This function computes the covariance between the AUC of two correlated (or paired) ROC
curves.
Usage
cov(...)
## Default S3 method:
cov(...)
## S3 method for class 'auc'
cov(roc1, roc2, ...)
## S3 method for class 'smooth.roc'
cov(roc1, roc2, ...)
## S3 method for class 'roc'
cov(roc1, roc2, method=c("delong", "bootstrap", "obuchowski"),
reuse.auc=TRUE, boot.n=2000, boot.stratified=TRUE, boot.return=FALSE,
progress=getOption("pROCProgress")$name, parallel=FALSE, ...)
Arguments
roc1, roc2
the two ROC curves on which to compute the covariance. Either
“roc”, “auc” or
“smooth.roc” objects (types can be mixed as long as
the original ROC curve are paired).
method
the method to use, either “delong” or
“bootstrap”. The first letter is
sufficient. If omitted, the appropriate method is selected as
explained in details.
reuse.auc
if TRUE (default) and the “roc” objects
contain an “auc” field, re-use these specifications for the
test. See details.
boot.n
for method="bootstrap" only: the number of
bootstrap replicates or permutations. Default: 2000.
boot.stratified
for method="bootstrap" only:
should the bootstrap be stratified (same number
of cases/controls in each replicate than in the original sample) or
not. Default: TRUE.
boot.return
if TRUE and method="bootstrap", also return the
bootstrapped values. See the “Value” section for
more details.
progress
the name of progress bar to display. Typically
“none”, “win”, “tk” or “text” (see the
name argument to create_progress_bar for
more information), but a list as returned by create_progress_bar
is also accepted. See also the “Progress bars” section of
this package's documentation.
parallel
if TRUE, the bootstrap is processed in parallel, using
parallel backend provided by plyr (foreach).
...
further arguments passed to or from other methods,
especially arguments for cov.roc when calling cov,
cov.auc or cov.smooth.roc. Arguments for
auc (if reuse.auc=FALSE) and
txtProgressBar (only char and style) if
applicable.
Details
This function computes the covariance between the AUC of two
correlated (or paired, according to the detection of are.paired) ROC
curves. It is typically called with the two roc objects of
interest. Two methods are available: “delong” and
“bootstrap” (see “Computational
details” section below).
The default is to use “delong” method except with
partial AUC and smoothed curves where “bootstrap” is employed.

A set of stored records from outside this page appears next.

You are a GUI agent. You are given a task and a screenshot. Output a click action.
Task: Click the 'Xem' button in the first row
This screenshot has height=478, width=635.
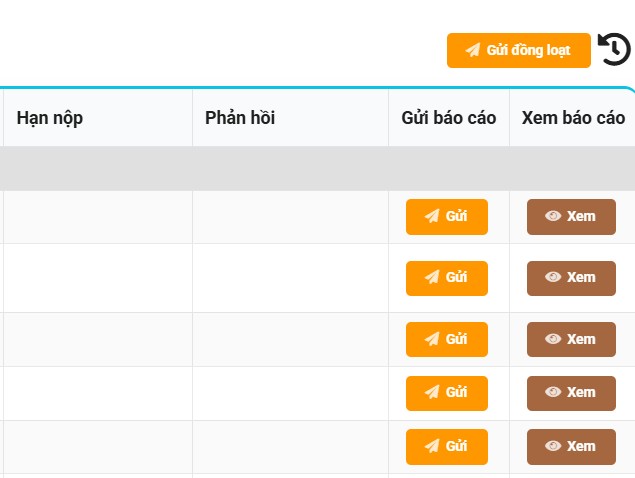(x=571, y=216)
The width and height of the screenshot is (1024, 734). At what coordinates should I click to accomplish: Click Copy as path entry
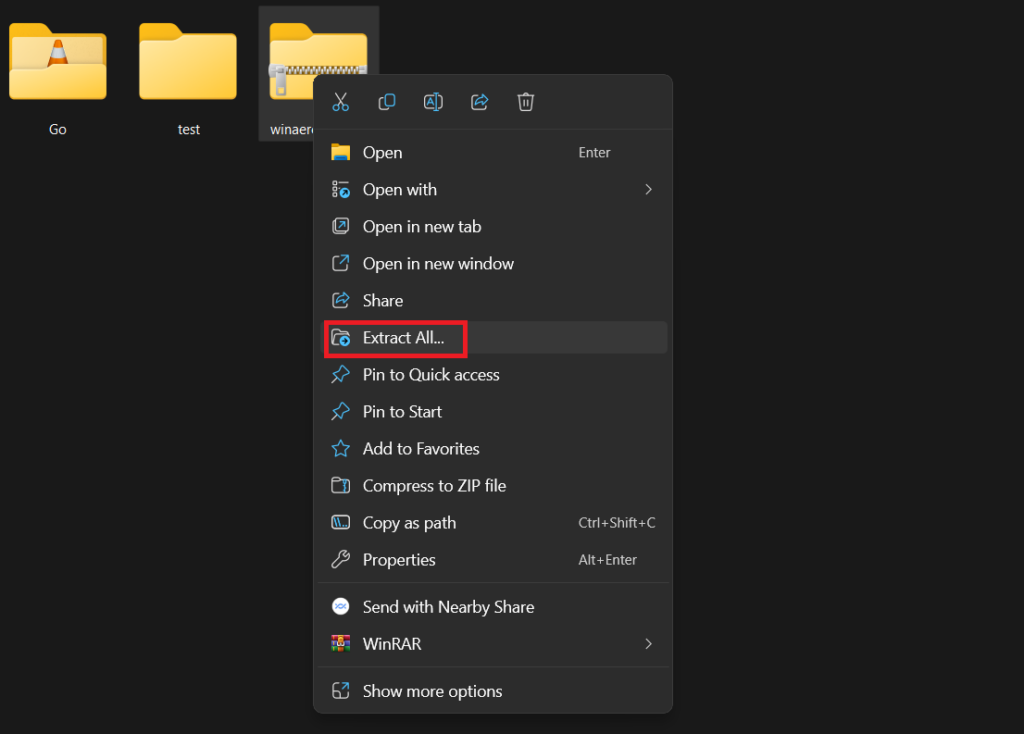pos(409,523)
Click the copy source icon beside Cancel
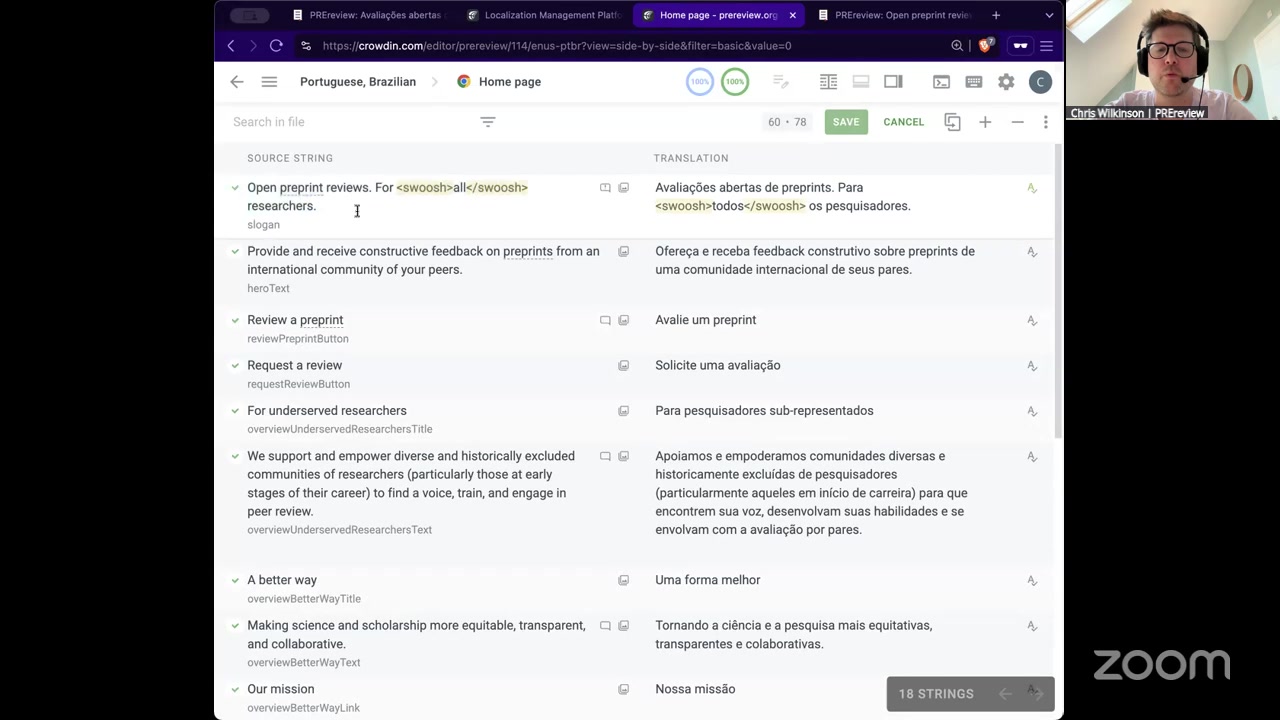This screenshot has height=720, width=1280. pyautogui.click(x=952, y=122)
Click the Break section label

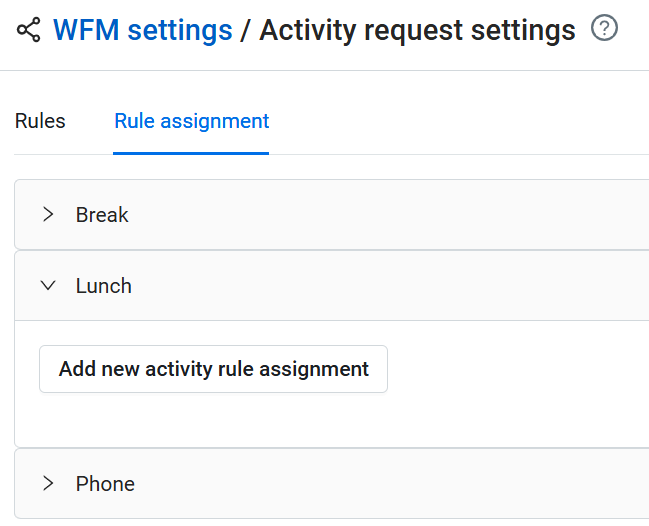tap(102, 214)
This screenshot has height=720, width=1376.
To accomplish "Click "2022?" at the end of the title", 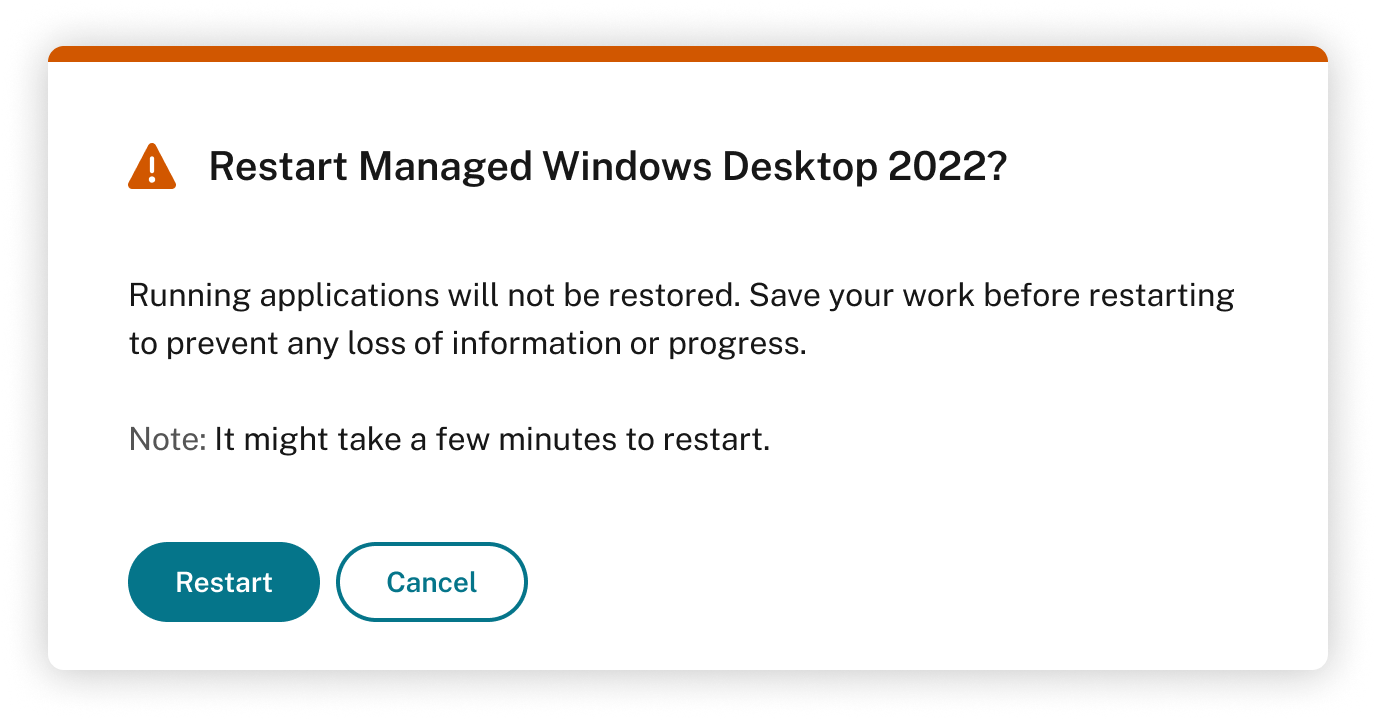I will (947, 168).
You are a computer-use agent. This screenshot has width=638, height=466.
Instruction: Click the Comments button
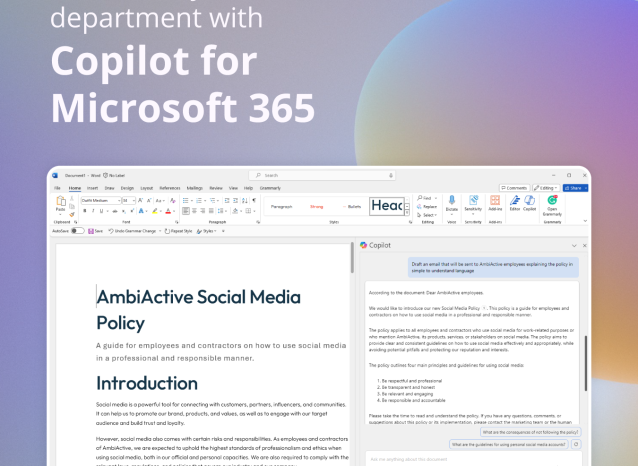(515, 187)
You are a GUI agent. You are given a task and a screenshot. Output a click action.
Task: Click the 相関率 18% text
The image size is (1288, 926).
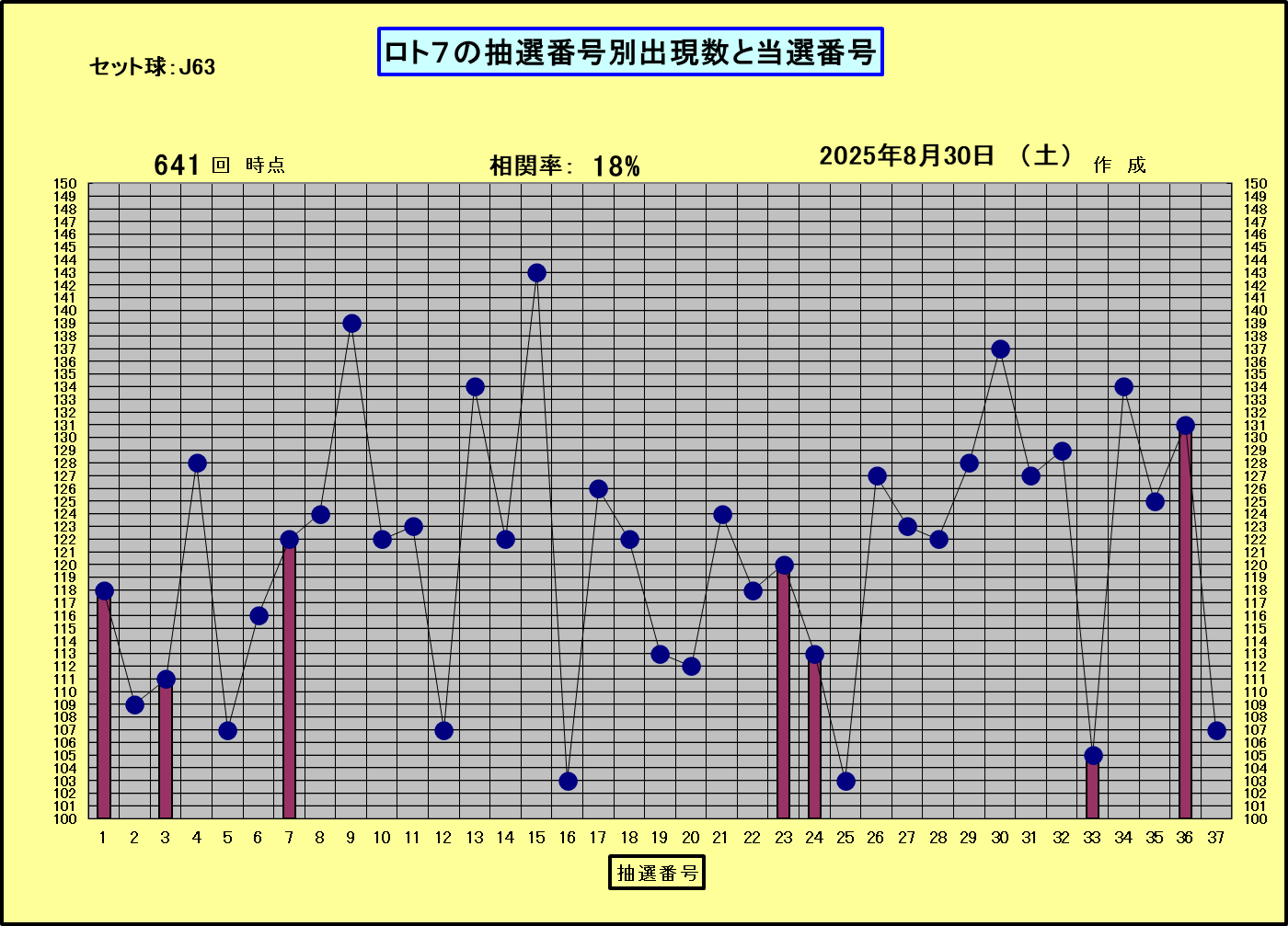(x=564, y=166)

Using “delong” for partial AUC and smoothed ROCs is not
supported (a warning is produced and “bootstrap” is employed
instead).
For smoothed ROC curves, smoothing is performed again at each
bootstrap replicate with the parameters originally provided.
If a density smoothing was performed with user-provided
density.cases or density.controls the bootstrap cannot
be performed and an error is issued.
cov.default forces the usage of the
cov function in the stats package, so
that other code relying on cov should continue to function
normally.
Value
The numeric value of the covariance.
If boot.return=TRUE and method="bootstrap", an attribute
resampled.values is set with the resampled (bootstrapped)
values. It contains a matrix with the columns representing the two ROC
curves, and the rows the boot.n bootstrap replicates.
AUC specification
To compute the covariance of the AUC of the ROC curves, cov needs a specification of the
AUC. The specification is defined by:
the “auc” field in the “roc” objects if
reuse.auc is set to TRUE (default)
passing the specification to auc with ...
(arguments partial.auc, partial.auc.correct and
partial.auc.focus). In this case, you must ensure either that
the roc object do not contain an auc field (if
you called roc with auc=FALSE), or set
reuse.auc=FALSE.
If reuse.auc=FALSE the auc function will always
be called with ... to determine the specification, even if
the “roc” objects do contain an auc field.
As well if the “roc” objects do not contain an auc
field, the auc function will always be called with
... to determine the specification.
Warning: if the roc object passed to roc.test contains an auc
field and reuse.auc=TRUE, auc is not called and
arguments such as partial.auc are silently ignored.
Computation details
With method="bootstrap", the processing is done as follow:
boot.n bootstrap replicates are drawn from the
data. If boot.stratified is TRUE, each replicate contains
exactly the same number of controls and cases than the original
sample, otherwise if FALSE the numbers can vary.
for each bootstrap replicate, the AUC of the two ROC curves
are computed and stored.
the variance (as per var.roc) of the resampled
AUCs and their covariance are assessed in a single bootstrap pass.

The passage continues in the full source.